Versican-like large proteoglycan and tenascin are extracellular matrix (ECM) components which are thought to contribute to the control of cell behavior during embryonal development especially in neural crest cell migration and differentiation, cartilage development, and central nervous system histogenesis. Since these ECMs are also appear in a certain human malignant tumour, tliese are thought to be oncofetal ECMs. In present study, the immunohistochemical distribution of versican-like large proteoglycan and tenascin was investigated in 70 human tongue cancers (squamous cell carcinoma) and 19 radical neck dissection cases with regards to the histological degree of malignancy, biological degree of malignancy evaluated by the staining of Ki-67 antigen, p 53 protein expression, and with or without evidence of regional lymph node metastasis.

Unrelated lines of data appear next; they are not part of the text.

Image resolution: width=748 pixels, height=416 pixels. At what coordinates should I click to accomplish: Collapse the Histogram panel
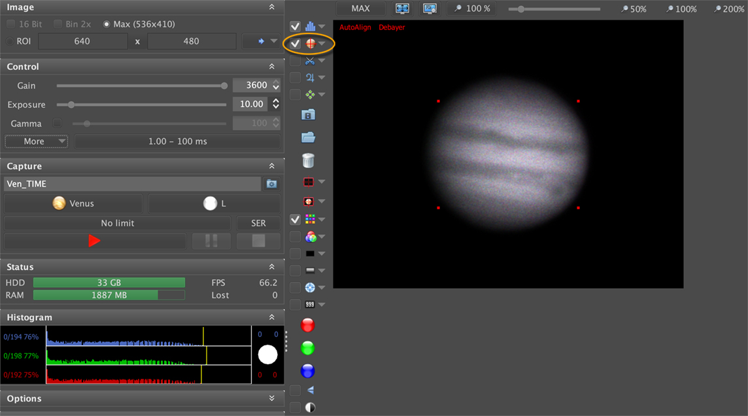(271, 317)
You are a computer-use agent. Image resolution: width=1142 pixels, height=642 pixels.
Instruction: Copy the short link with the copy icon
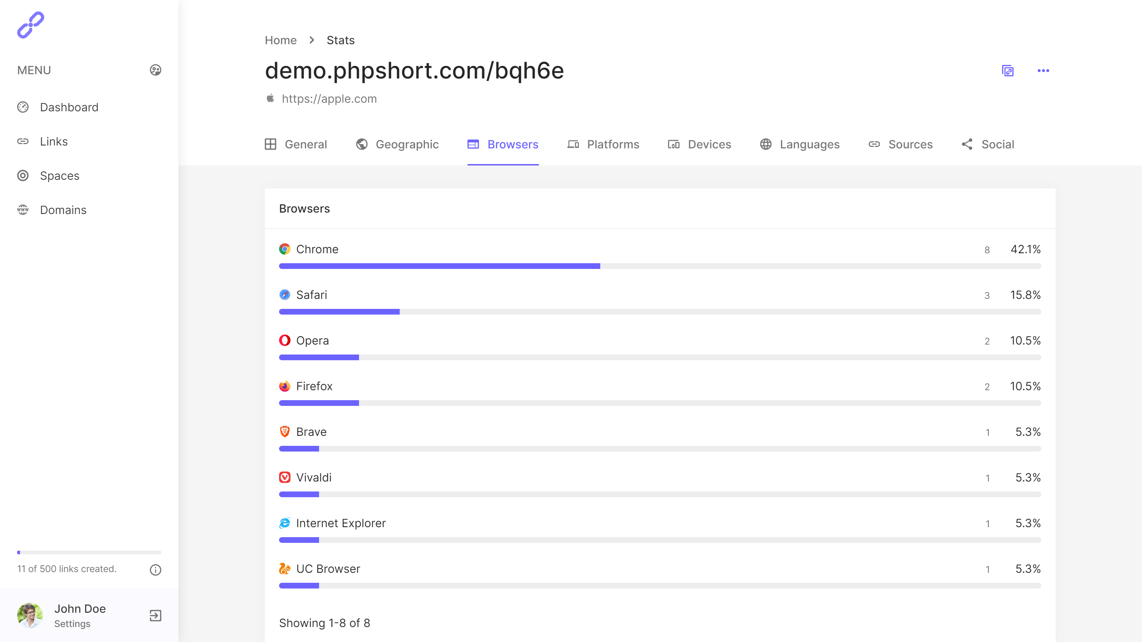(1007, 71)
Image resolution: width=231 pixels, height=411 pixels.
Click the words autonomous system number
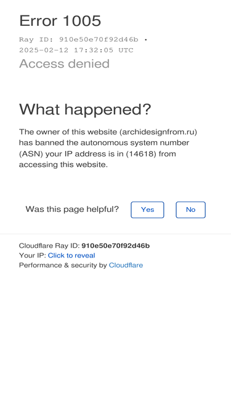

The expression of chondroitin sulfate, versican-like large proteoglycan, and tenascin on the specific stroma of human tongue cancer increased according to the high-malignant grade of differentiation, mode of invasion, and histological malignancy grade of it. These expressions were also related to the Ki-67 antigen expression of cancer cells. The expression of p 53 protein of cancer cells was related with that of versican-like large proteoglycan, but not with tenascin. In primary lesions with regional lymph node metastasis, the expression of chondroitin sulfate, versican-like large proteoglycan, and tenascin had a tendency to increase more than those without metastasis. The same expressions were seen on metastatic lesions of regional lymph node.
These results suggest that versican-like large proteoglycan and tenascin on the stroma of human tongue cancer may play a role in the tumour progression as a promotive factors.